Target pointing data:
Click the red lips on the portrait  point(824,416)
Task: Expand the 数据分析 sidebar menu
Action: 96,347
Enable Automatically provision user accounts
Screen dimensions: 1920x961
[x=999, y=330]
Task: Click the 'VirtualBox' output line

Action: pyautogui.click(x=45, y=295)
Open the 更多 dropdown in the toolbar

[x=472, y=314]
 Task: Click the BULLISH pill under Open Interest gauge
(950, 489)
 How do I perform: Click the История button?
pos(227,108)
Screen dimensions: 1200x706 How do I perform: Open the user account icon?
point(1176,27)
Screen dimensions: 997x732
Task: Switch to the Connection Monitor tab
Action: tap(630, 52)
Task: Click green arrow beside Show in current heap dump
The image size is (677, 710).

◆ **The task**:
Rewrite the material as a numbered list, leaving out any blank lines. Begin at the line that contains "How do I perform: Click the История button?" and continue through the last line of the material.

◆ **Task solution**:
1.  How do I perform: Click the История button?
2. pos(227,108)
3. Screen dimensions: 1200x706 How do I perform: Open the user account icon?
4. point(1176,27)
5. Screen dimensions: 997x732
6. Task: Switch to the Connection Monitor tab
7. Action: tap(630, 52)
8. Task: Click green arrow beside Show in current heap dump
9. The image size is (677, 710).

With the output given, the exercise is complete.